• TASK TO CARRY OUT
Collect all lines containing the word "agent" from the data.

[Stored dataset items]
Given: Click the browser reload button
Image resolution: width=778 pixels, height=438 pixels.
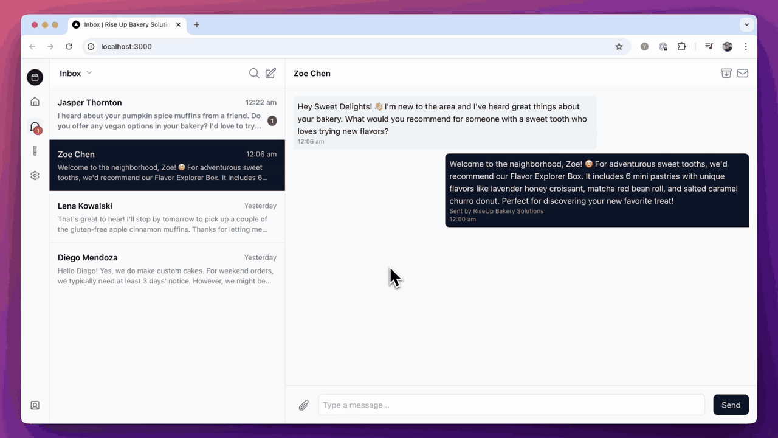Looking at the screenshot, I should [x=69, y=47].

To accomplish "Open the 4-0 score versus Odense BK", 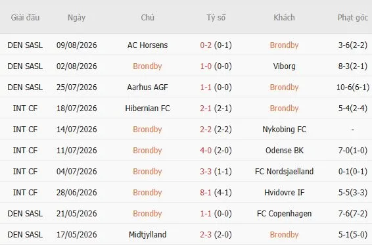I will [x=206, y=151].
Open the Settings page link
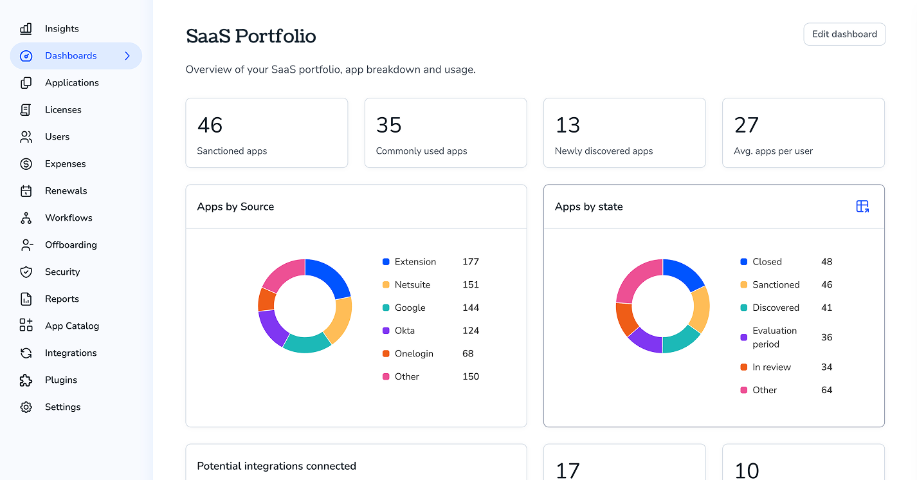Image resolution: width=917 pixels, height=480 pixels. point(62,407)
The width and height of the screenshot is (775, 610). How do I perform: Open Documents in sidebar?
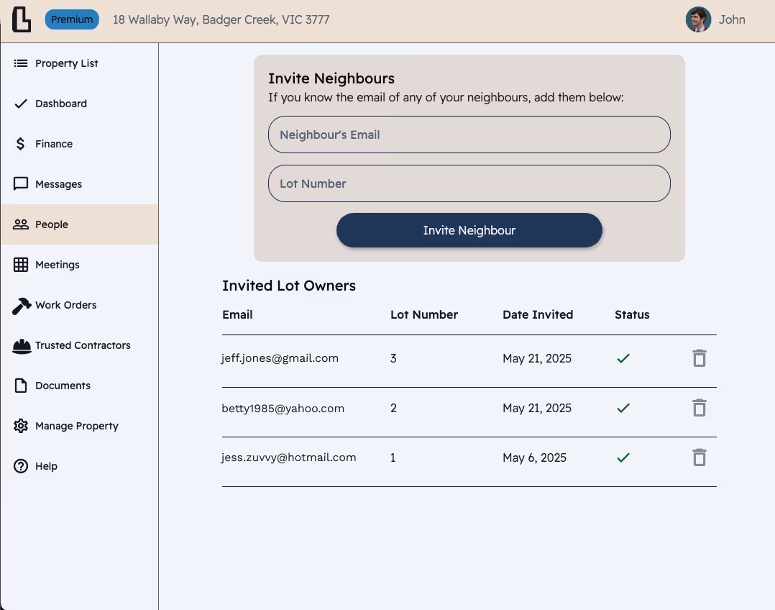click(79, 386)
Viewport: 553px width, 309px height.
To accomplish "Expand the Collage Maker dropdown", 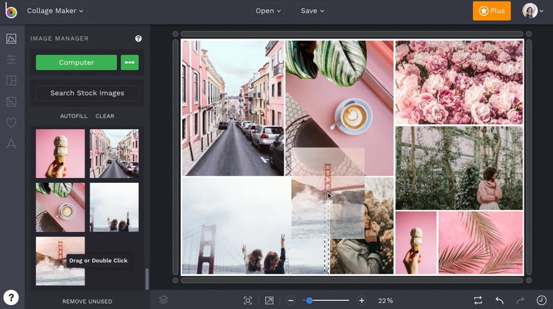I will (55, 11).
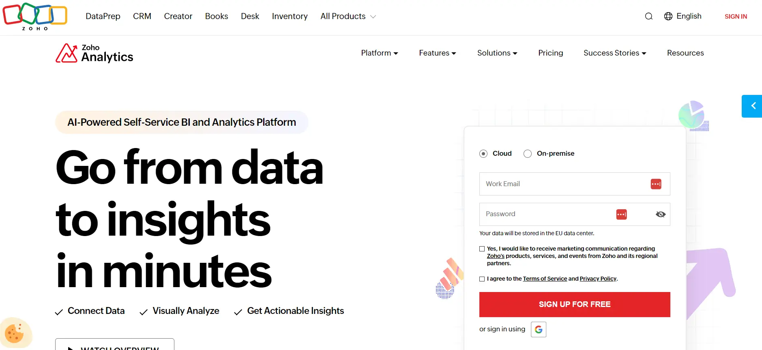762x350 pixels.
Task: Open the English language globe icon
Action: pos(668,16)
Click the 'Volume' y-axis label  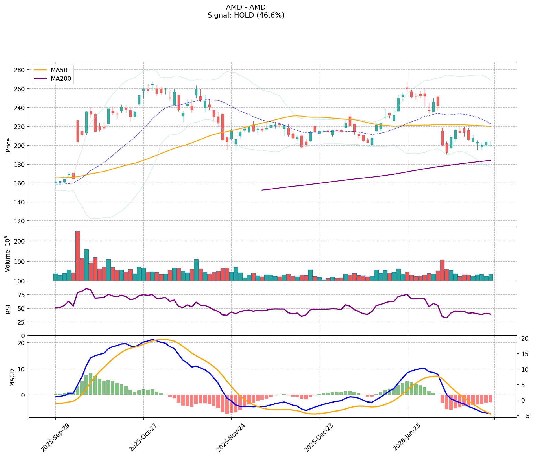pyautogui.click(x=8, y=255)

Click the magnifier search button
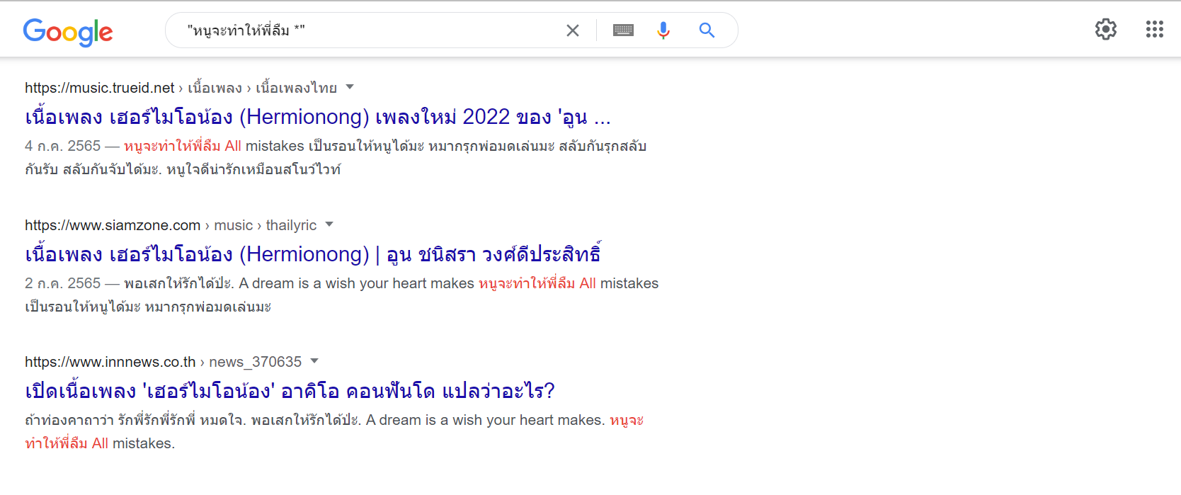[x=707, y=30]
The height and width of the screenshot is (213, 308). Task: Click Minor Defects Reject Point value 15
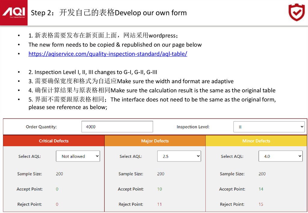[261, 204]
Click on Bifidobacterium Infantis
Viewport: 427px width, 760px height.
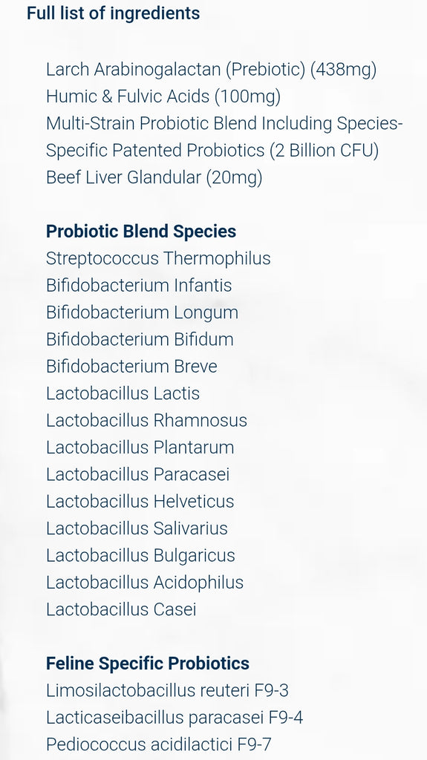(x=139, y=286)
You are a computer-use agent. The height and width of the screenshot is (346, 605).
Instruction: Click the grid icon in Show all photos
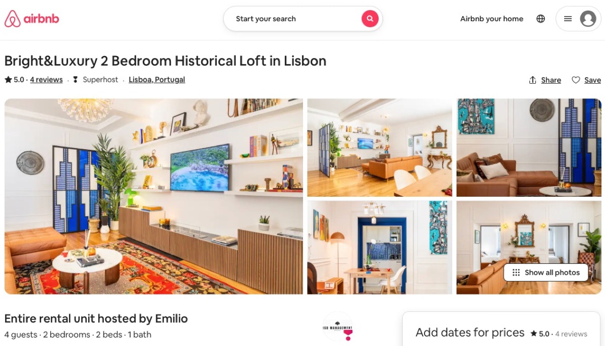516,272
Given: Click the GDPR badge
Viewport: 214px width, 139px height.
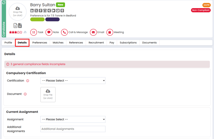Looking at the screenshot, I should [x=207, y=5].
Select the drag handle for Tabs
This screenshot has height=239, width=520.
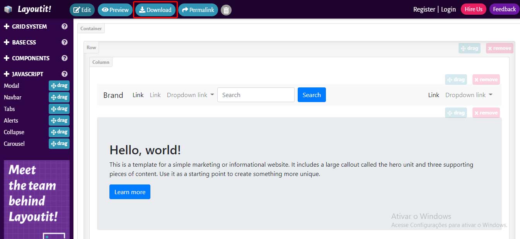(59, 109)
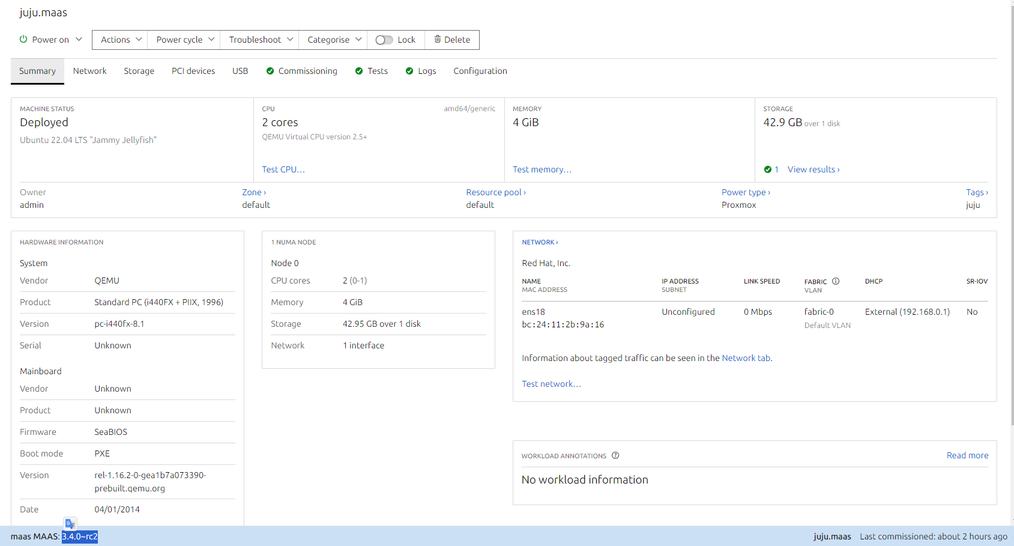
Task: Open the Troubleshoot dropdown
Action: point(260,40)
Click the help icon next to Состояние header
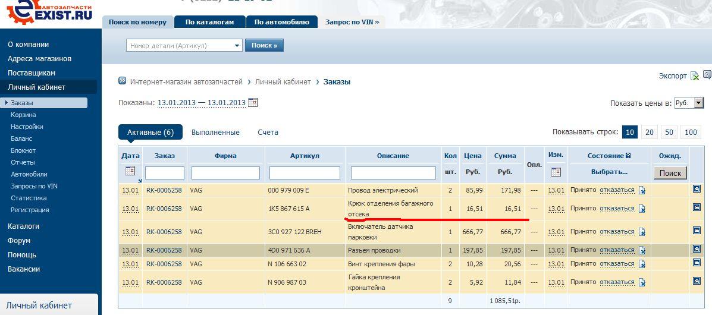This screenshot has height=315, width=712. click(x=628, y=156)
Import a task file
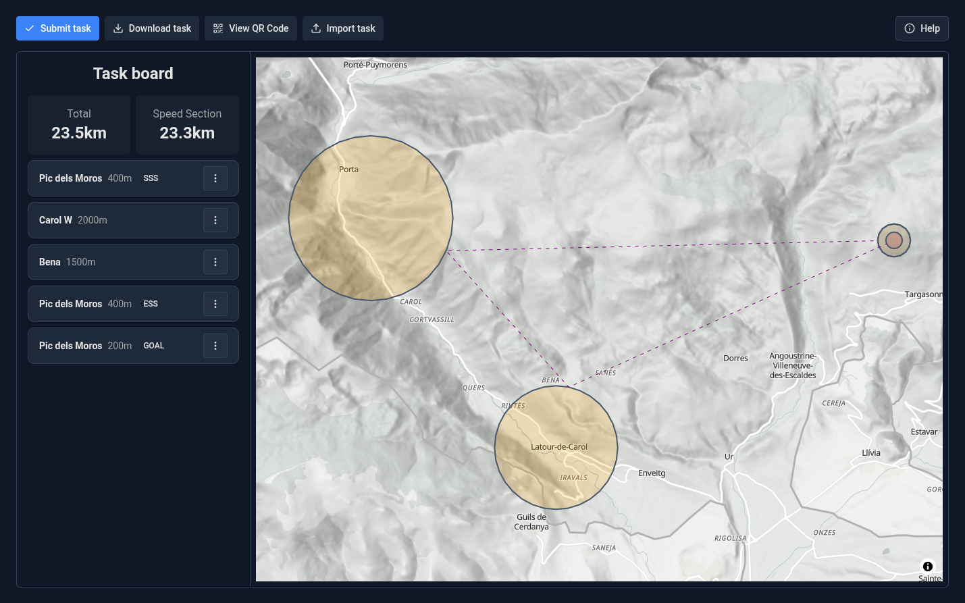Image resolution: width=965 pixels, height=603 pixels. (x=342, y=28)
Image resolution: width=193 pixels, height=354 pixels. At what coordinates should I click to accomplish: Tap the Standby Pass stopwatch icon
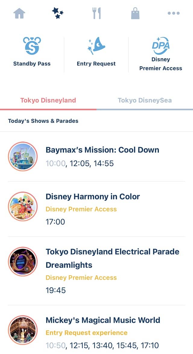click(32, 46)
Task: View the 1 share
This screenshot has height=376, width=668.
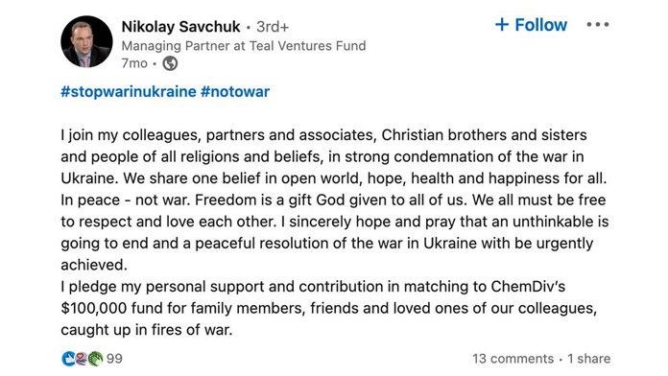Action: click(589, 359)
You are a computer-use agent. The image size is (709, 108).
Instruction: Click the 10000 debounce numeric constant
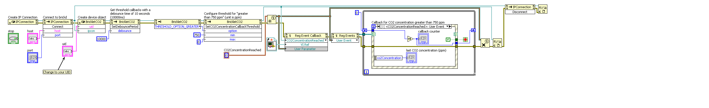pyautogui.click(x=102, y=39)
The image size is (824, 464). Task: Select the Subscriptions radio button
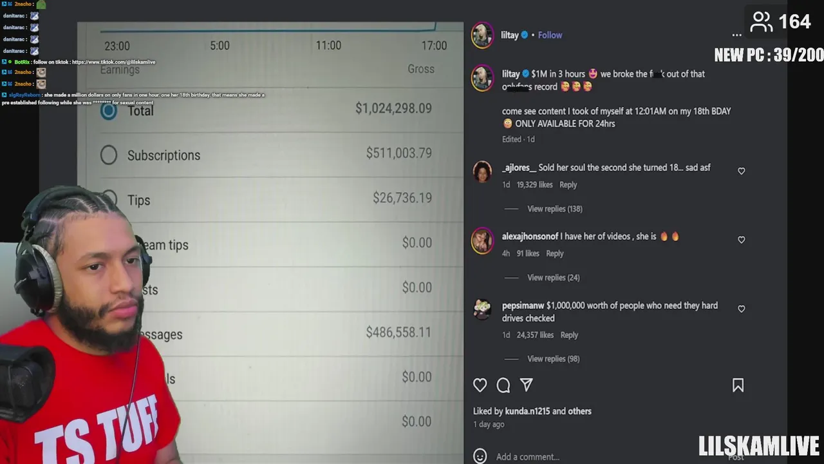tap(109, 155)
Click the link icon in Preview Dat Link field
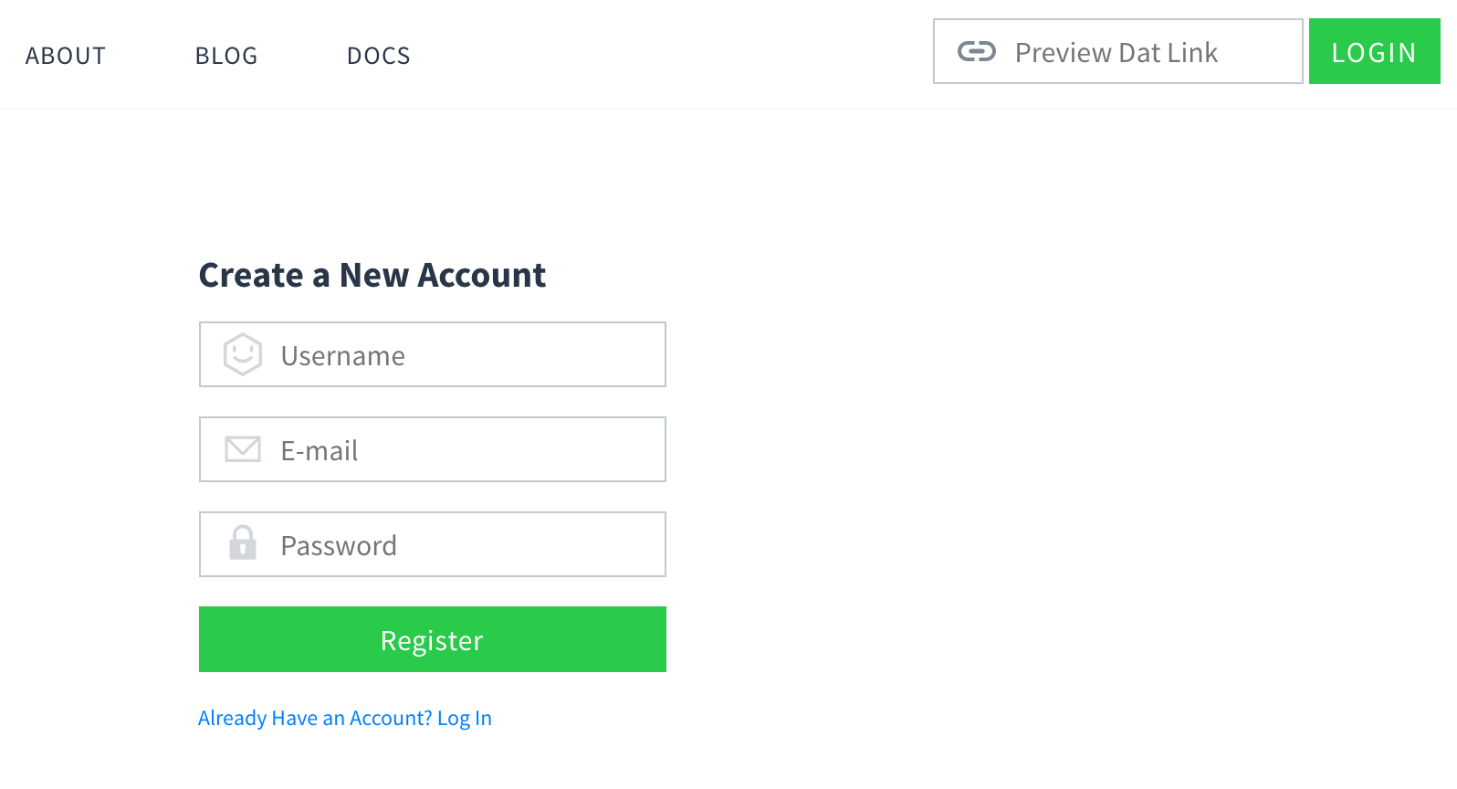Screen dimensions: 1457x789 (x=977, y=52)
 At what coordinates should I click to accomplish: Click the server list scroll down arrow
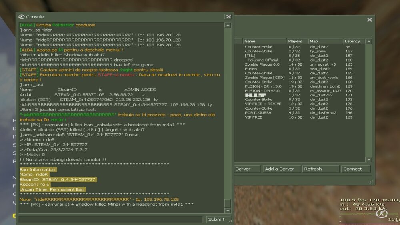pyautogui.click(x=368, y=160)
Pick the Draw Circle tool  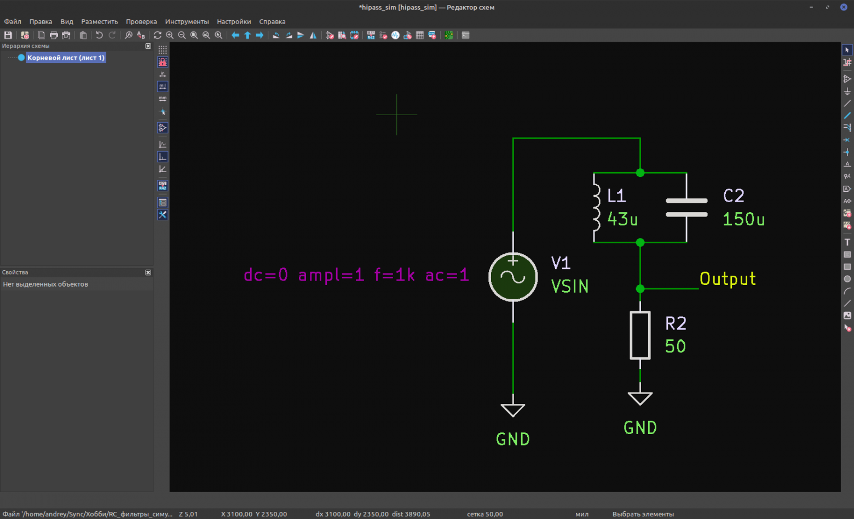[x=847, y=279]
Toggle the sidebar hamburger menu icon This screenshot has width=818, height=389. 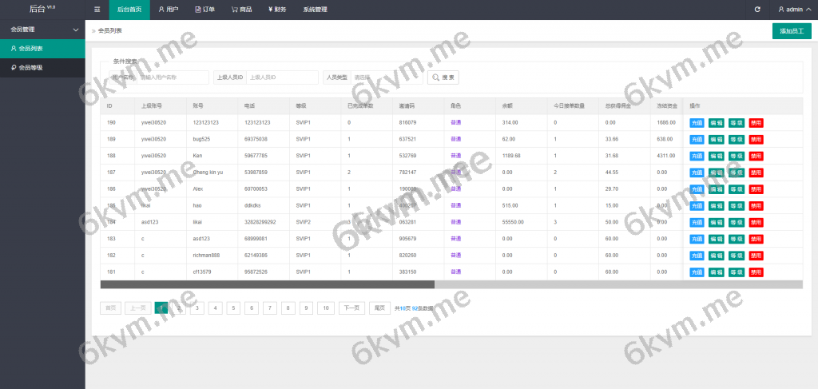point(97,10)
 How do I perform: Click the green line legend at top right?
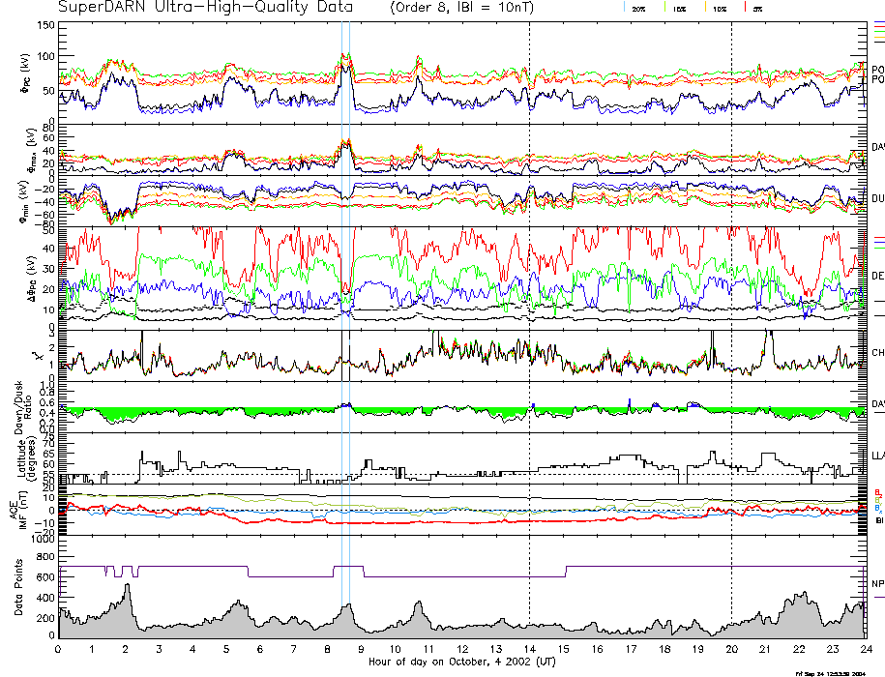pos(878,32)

• RESPONSE TO THIS TASK
You are a computer-use agent. The height and width of the screenshot is (346, 605).
You are a computer-use agent. The image size is (709, 108).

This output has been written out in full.